Officials ask villagers to bring food for the elephants. To change what Plai Khai Nui eats, they ask people to bring food from the forest, like wild bananas. They haven’t given him permission to eat homegrown fruit or durians.
Veterinarians are also there to check on the health of this wild elephant. They found that he had a cut around his trunk, many sores on his skin, and needed to be isolated until his health problems improved before he could go back into the wild.
Previously, a male wild elephant in Loei Province, northeastern Thailand, was shot dead in the forest of Ban Nam Phu, Si Song Rak Subdistrict, in Dan Sai District. One villager found him on August 17 and notified the authorities.
Officials from the Phu Luang Wildlife Sanctuary examined the elephant and found that him had been shot seven times, including four times in the head and once in the middle of the forehead. They thought the elephant was dead for more than a week.
People who don’t like having elephants go into their farms could be the ones responsible. But the police have not yet taken anyone into custody.

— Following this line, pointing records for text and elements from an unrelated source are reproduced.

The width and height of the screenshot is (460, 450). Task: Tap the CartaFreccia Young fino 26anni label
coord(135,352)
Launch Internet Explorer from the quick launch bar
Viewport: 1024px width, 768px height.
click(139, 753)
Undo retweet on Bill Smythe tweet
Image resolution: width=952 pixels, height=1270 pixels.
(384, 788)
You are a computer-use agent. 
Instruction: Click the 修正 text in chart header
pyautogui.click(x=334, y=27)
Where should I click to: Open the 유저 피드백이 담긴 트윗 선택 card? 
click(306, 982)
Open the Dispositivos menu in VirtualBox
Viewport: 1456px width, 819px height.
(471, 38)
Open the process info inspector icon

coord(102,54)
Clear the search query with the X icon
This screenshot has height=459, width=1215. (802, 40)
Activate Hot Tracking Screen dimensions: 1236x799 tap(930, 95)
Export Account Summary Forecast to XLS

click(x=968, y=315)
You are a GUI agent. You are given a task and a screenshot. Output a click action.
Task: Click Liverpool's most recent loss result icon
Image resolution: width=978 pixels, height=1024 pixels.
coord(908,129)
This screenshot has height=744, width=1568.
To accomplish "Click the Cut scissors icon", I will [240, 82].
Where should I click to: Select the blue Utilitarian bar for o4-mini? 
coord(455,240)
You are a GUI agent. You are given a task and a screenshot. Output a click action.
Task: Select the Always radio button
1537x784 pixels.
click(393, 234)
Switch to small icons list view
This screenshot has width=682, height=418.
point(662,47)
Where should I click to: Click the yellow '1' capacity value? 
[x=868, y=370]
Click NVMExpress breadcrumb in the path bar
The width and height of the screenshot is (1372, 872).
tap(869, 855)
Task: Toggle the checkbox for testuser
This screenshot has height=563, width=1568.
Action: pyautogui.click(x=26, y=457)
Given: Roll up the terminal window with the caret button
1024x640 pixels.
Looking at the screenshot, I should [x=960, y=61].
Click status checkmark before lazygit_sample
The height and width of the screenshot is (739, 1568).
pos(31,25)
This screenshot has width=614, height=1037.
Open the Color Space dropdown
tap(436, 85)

Under the Wildlife Preservation and Protection Act of 2019, “elephant” is the 127th protected animal. This law says that no one can hunt protected and saved wildlife. A person who breaks the law can go to jail for 1–10 years or pay a fine of 1,000,000 baht, or both.
Elephants going back to their old homes in places where people now live has been a sensitive topic for a long time. As the elephant is the national animal of Thailand, the government set up an Elephant Conservation and Management Committee last year to help solve the issues.